Percebemos, portanto, que o Teatro da Caravana Siga Bem encontrou afinidades com as ideias de Paulo Freire para a educação naquilo que se refere à autonomia do educando, ao considerar que os espetáculos apresentavam as questões sociais a serem discutidas sempre com o objetivo de contribuir com o processo de construção da consciência nos sujeitos. Outra afinidade encontra-se na máxima de que “não existe docência sem discência”, isto é, quem ensina, aprende. Isso porque, por analogia, os caminhoneiros e as caminhoneiras, ao atuarem no palco como atores e atrizes, seriam os e as docentes, os professores e as professoras, que, na verdade, aprendiam com seus alunos e suas alunas da plateia a cada noite, uma vez que os conteúdos didáticos dos espetáculos, assim como os de uma aula, não podem simplesmente ser transferidos se o processo de aprendizado pressupõe o desenvolvimento da criticidade. Conforme aponta Freire:

Faz parte das condições em que aprender criticamente é possível, a pressuposição por parte dos educandos de que o educador já teve ou continua tendo experiência da produção de certos saberes e que estes não podem a eles, os educandos, ser simplesmente transferidos.

Pelo contrário, nas condições de verdadeira aprendizagem os educandos vão se transformando em reais sujeitos da construção e da reconstrução do saber ensinando, ao lado do educador, igualmente sujeito do processo. Só assim podemos falar realmente de saber ensinando, em que o objeto ensinado é apreendido na sua razão de ser e, portanto, aprendido pelos educandos. (FREIRE, 1996, p. 14).

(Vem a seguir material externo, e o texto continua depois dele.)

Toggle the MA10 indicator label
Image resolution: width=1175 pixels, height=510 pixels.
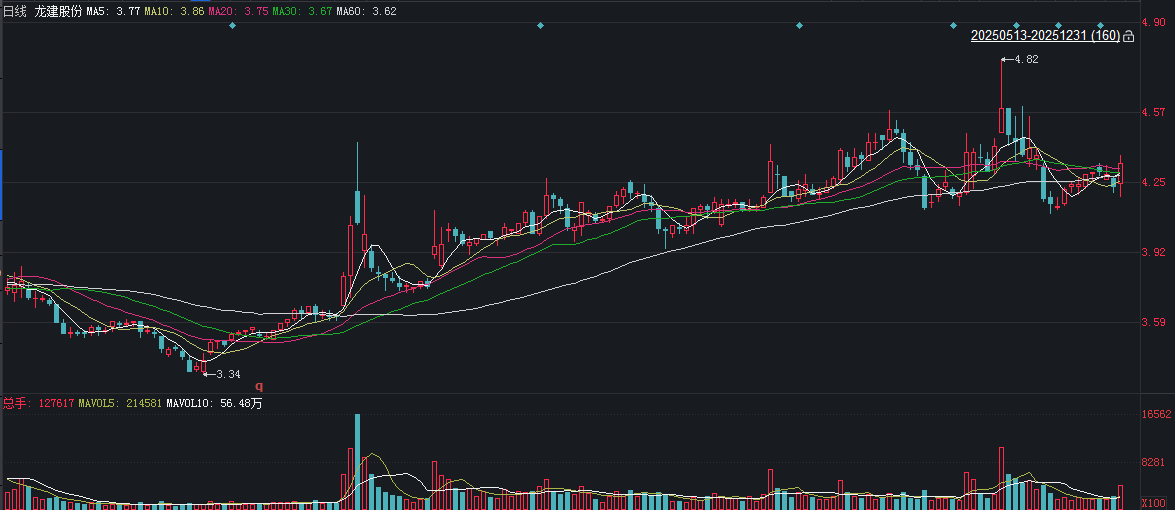coord(174,11)
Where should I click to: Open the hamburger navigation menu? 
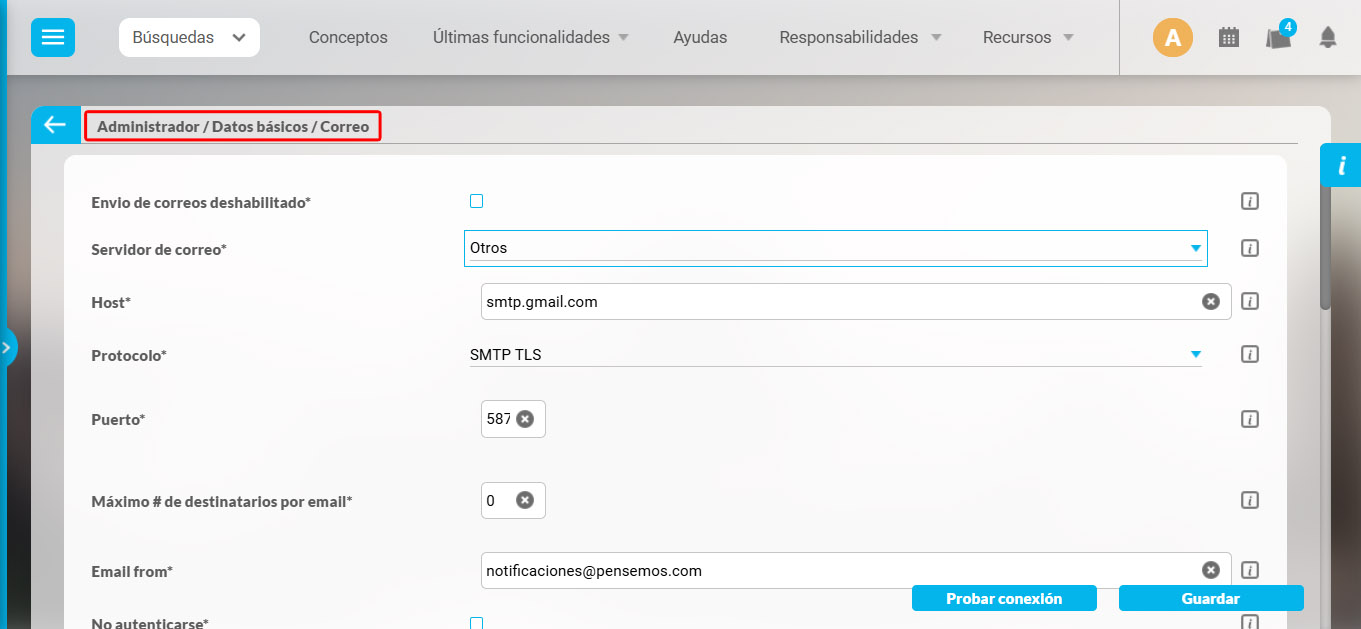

Esse olhar da construção do saber e da busca da autonomia, que embasou o Teatro da Caravana Siga Bem, é o que mais afinidades revela com as ideias de Paulo Freire para a educação. Ele nos mostra que, apesar da escolha dos temas, da criação da dramaturgia e da encenação prescindirem da participação dos caminhoneiros e das caminhoneiras, as peças de conteúdo pedagógico não se configuravam como educação bancária.

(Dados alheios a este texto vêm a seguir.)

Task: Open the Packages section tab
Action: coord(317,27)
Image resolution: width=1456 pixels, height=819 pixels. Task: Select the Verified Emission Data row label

Da mesma forma, o caráter dialógico da pedagogia do Teatro da Caravana Siga Bem apresentava-se também na participação dos caminhoneiros e das caminhoneiras como atores e atrizes, porque os objetivos de aprendizagem eram igualmente vivenciados em cena por aqueles e aquelas que podemos entender, por analogia, como professores e professoras.

Como exemplo, podemos citar o caminhoneiro que interpretou Severino, personagem que construía seu pensamento crítico a respeito da importância de lutar pelo direito a uma vida digna ao longo da sua trajetória na peça “Quixotices, ó xente e os direitos da gente?”. Esse motorista profissional, contratado para dirigir um dos caminhões da Caravana, muito mais do que subir no palco e atuar em “Quixotices”, teria vivenciado um aprendizado sobre direitos humanos, porque a sua própria atuação poderia permitir a ele refletir e formar seu pensamento crítico a respeito do tema.

Assim, quando buscamos afinidades entre as ideias de Paulo Freire para a educação e o Teatro da Caravana Siga Bem, transparece que o objetivo dos espetáculos com temáticas sociais interpretados por caminhoneiros/as para caminhoneiro/as, em postos de combustível na beira das estradas brasileiras, era o de prover instrumentos para que tanto o público quanto os/as atuantes no palco pudessem, a partir desses temas, formarem o seu senso crítico, livremente, sem imposições, com toda autonomia, a partir dos estímulos à curiosidade crítica.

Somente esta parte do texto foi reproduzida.